:: Input data ::
- - -

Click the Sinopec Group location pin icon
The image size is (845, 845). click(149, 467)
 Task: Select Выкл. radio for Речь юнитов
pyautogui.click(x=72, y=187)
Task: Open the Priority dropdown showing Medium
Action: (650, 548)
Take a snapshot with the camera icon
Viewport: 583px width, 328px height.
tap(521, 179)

- - -

:: To do ::
The response must consist of all the data, reproduced without alteration.

:: Exercise output ::
Click the Sinopec Group location pin icon
The image size is (845, 845). click(149, 467)
 Task: Select Выкл. radio for Речь юнитов
pyautogui.click(x=72, y=187)
Task: Open the Priority dropdown showing Medium
Action: (650, 548)
Take a snapshot with the camera icon
Viewport: 583px width, 328px height.
tap(521, 179)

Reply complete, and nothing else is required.